• Task brief
Rewrite the lines below as a JSON list of strings, one string per line, leaving out any blank lines.

• Provided material
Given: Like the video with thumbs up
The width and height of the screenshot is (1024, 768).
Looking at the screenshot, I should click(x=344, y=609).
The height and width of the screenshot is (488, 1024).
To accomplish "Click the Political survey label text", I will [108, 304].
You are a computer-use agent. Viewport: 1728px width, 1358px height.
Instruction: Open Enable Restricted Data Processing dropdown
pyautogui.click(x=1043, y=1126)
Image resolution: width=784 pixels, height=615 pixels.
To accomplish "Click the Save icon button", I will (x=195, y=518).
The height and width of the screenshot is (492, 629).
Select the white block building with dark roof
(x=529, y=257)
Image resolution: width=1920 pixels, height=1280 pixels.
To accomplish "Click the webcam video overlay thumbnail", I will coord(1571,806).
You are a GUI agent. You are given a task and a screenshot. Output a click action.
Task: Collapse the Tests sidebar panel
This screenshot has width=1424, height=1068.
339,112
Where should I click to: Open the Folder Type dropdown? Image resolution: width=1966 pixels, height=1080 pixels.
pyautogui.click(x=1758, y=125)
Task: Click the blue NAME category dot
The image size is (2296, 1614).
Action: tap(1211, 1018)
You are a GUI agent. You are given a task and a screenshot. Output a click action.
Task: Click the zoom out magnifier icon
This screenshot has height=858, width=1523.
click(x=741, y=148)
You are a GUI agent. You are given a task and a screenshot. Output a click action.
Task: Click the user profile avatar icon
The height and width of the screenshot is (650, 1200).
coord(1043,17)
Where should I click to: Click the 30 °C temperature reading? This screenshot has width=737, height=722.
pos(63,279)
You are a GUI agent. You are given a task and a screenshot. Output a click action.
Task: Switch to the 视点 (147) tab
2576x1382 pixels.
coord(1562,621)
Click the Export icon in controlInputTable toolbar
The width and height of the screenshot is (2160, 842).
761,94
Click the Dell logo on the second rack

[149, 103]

• Answer to this problem
[
  "Given: Like the video with thumbs up",
  "The width and height of the screenshot is (1024, 768).",
  "Looking at the screenshot, I should click(x=344, y=609).",
  "The height and width of the screenshot is (488, 1024).",
  "To accomplish \"Click the Political survey label text\", I will [108, 304].",
  "You are a computer-use agent. Viewport: 1728px width, 1358px height.",
  "Instruction: Open Enable Restricted Data Processing dropdown",
  "pyautogui.click(x=1043, y=1126)",
  "Image resolution: width=784 pixels, height=615 pixels.",
  "To accomplish \"Click the Save icon button\", I will (x=195, y=518).",
  "The height and width of the screenshot is (492, 629).",
  "Select the white block building with dark roof",
  "(x=529, y=257)",
  "Image resolution: width=1920 pixels, height=1280 pixels.",
  "To accomplish \"Click the webcam video overlay thumbnail\", I will coord(1571,806).",
  "You are a GUI agent. You are given a task and a screenshot. Output a click action.",
  "Task: Collapse the Tests sidebar panel",
  "This screenshot has width=1424, height=1068.",
  "339,112",
  "Where should I click to: Open the Folder Type dropdown? Image resolution: width=1966 pixels, height=1080 pixels.",
  "pyautogui.click(x=1758, y=125)",
  "Task: Click the blue NAME category dot",
  "The image size is (2296, 1614).",
  "Action: tap(1211, 1018)",
  "You are a GUI agent. You are given a task and a screenshot. Output a click action.",
  "Task: Click the zoom out magnifier icon",
  "This screenshot has height=858, width=1523.",
  "click(x=741, y=148)",
  "You are a GUI agent. You are given a task and a screenshot. Output a click action.",
  "Task: Click the user profile avatar icon",
  "The height and width of the screenshot is (650, 1200).",
  "coord(1043,17)",
  "Where should I click to: Click the 30 °C temperature reading? This screenshot has width=737, height=722.",
  "pos(63,279)",
  "You are a GUI agent. You are given a task and a screenshot. Output a click action.",
  "Task: Switch to the 视点 (147) tab",
  "2576x1382 pixels.",
  "coord(1562,621)",
  "Click the Export icon in controlInputTable toolbar",
  "The width and height of the screenshot is (2160, 842).",
  "761,94",
  "Click the Dell logo on the second rack",
  "[149, 103]"
]